[edit]
Locally Differentially Private Reinforcement Learning for Linear Mixture Markov Decision Processes
Proceedings of The 14th Asian Conference on Machine
Learning, PMLR 189:627-642, 2023.
Abstract
Reinforcement learning (RL) algorithms can be used
to provide personalized services, which rely on
users’ private and sensitive data. To protect the
users’ privacy, privacy-preserving RL algorithms are
in demand. In this paper, we study RL with linear
function approximation and local differential
privacy (LDP) guarantees. We propose a novel
$(\varepsilon, \delta)$-LDP algorithm for learning a
class of Markov decision processes (MDPs) dubbed
linear mixture MDPs, and obtains an
$\tilde{\mathcal{O}}(
d^{5/4}H^{7/4}T^{3/4}\left(\log(1/\delta)\right)^{1/4}\sqrt{1/\varepsilon})$
regret, where $d$ is the dimension of feature
mapping, $H$ is the length of the planning horizon,
and $T$ is the number of interactions with the
environment.

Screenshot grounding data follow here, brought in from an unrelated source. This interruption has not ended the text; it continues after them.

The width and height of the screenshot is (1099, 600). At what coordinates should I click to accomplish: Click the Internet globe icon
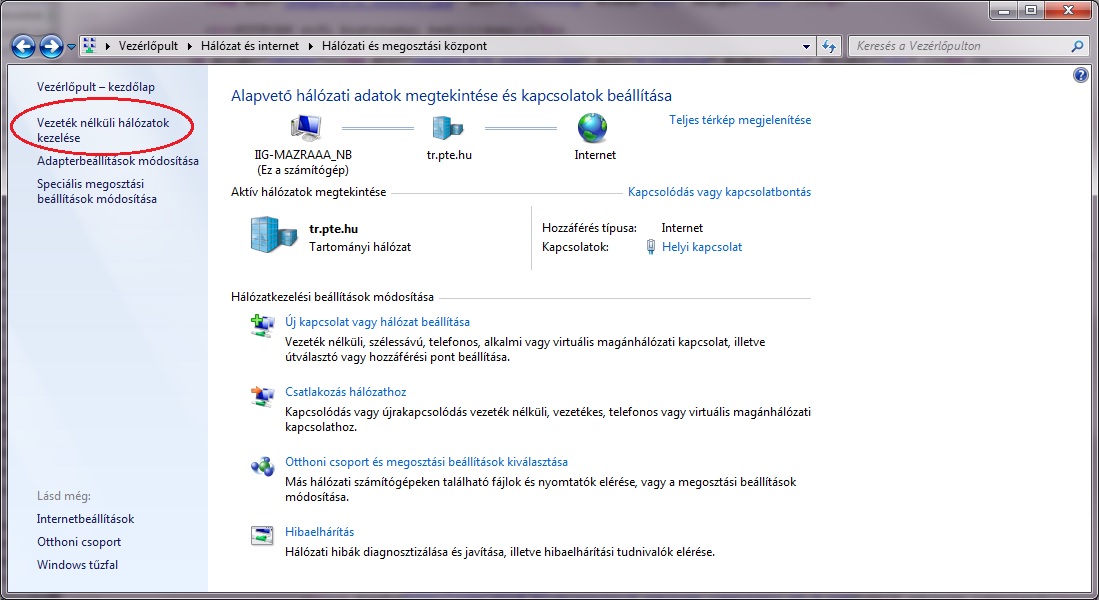593,128
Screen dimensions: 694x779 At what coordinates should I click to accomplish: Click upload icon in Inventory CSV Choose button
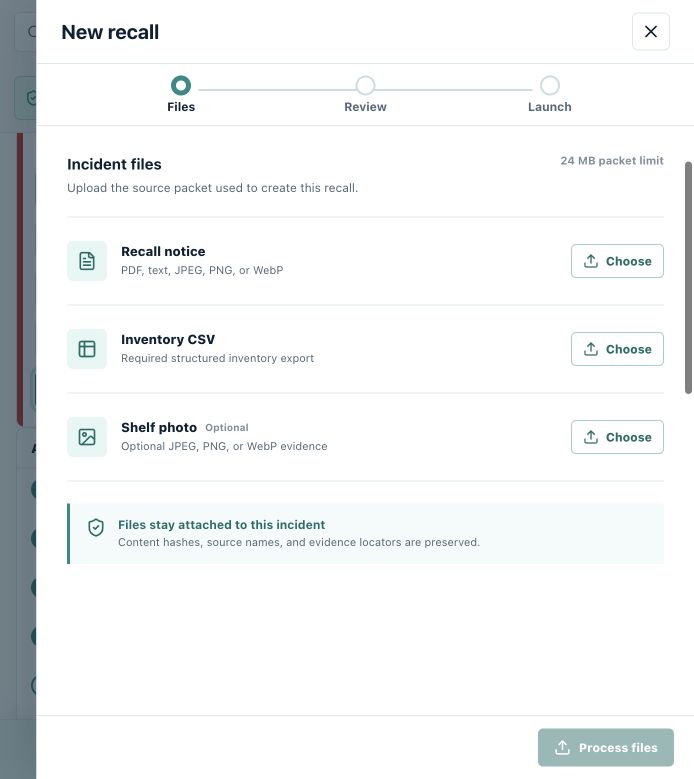coord(591,349)
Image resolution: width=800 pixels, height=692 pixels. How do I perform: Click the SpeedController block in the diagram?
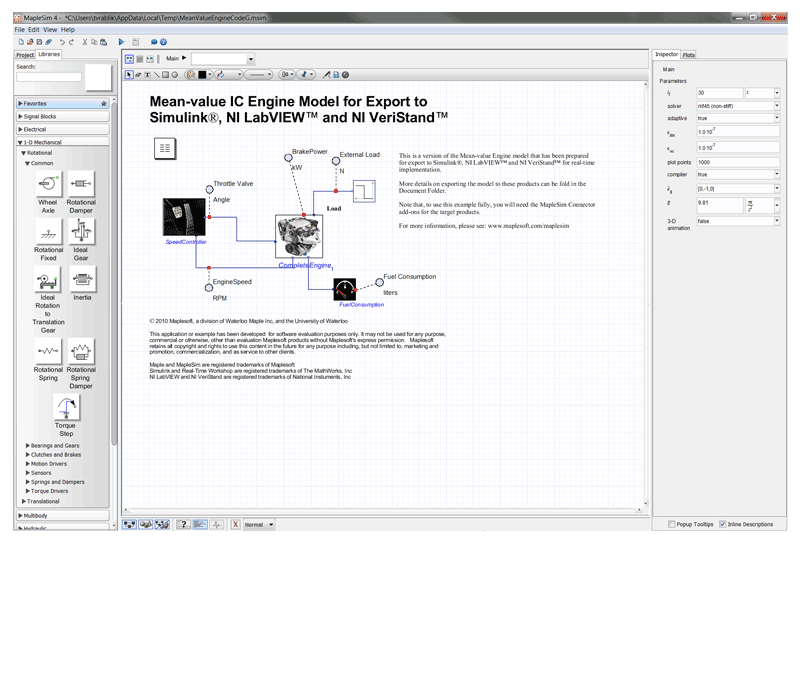point(185,219)
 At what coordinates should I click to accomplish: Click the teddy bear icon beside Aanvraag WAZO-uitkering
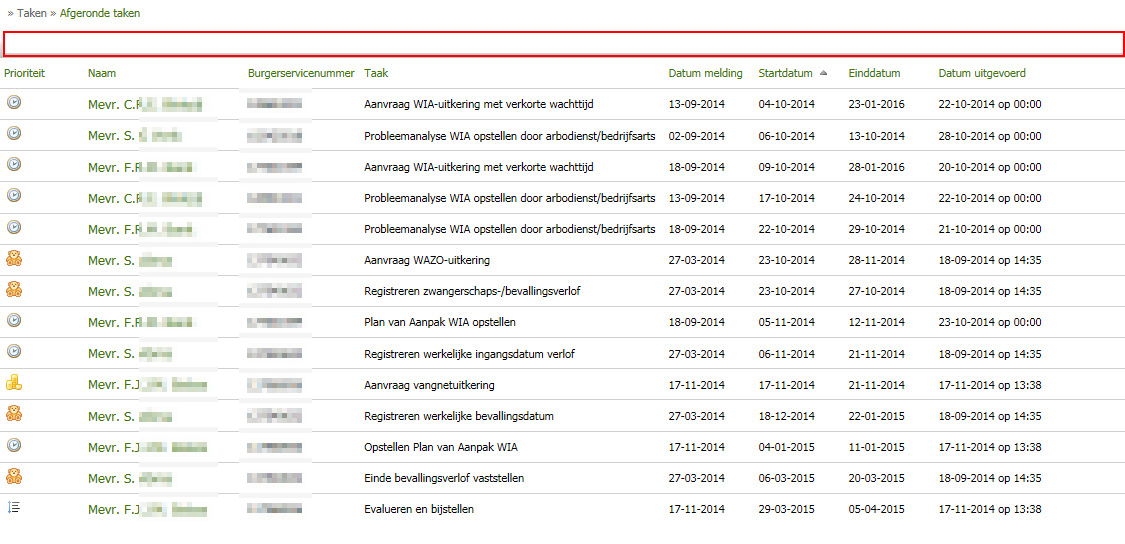coord(14,259)
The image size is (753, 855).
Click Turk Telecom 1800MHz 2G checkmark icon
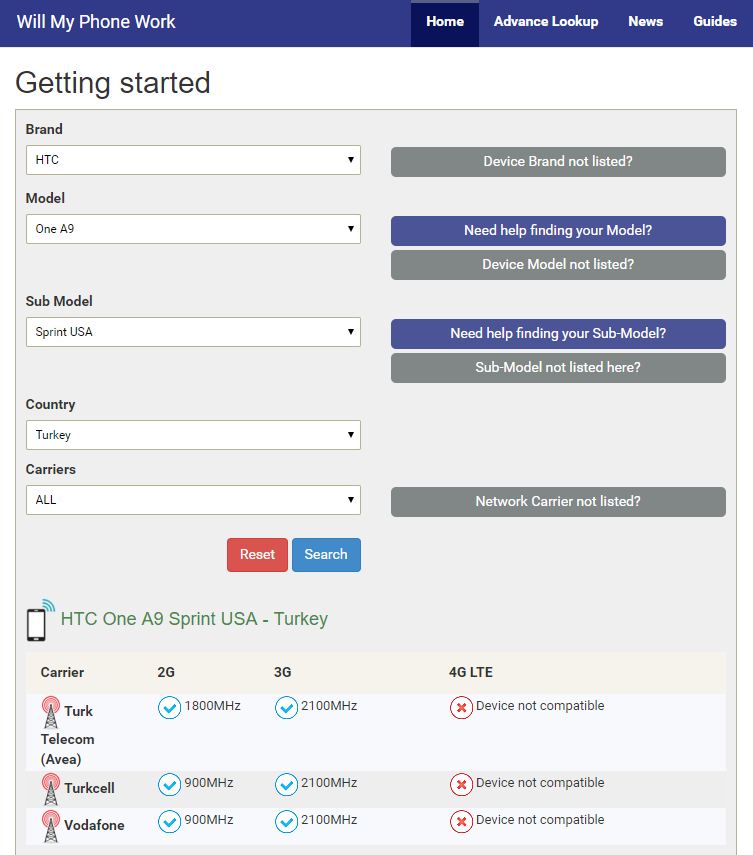pyautogui.click(x=170, y=708)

We also prove a lower bound
$\Omega(dH\sqrt{T}/\left(e^{\varepsilon}(e^{\varepsilon}-1)\right))$
for learning linear mixture MDPs under
$\varepsilon$-LDP constraint. Experiments on
synthetic datasets verify the effectiveness of our
algorithm. To the best of our knowledge, this is the
first provable privacy-preserving RL algorithm with
linear function approximation.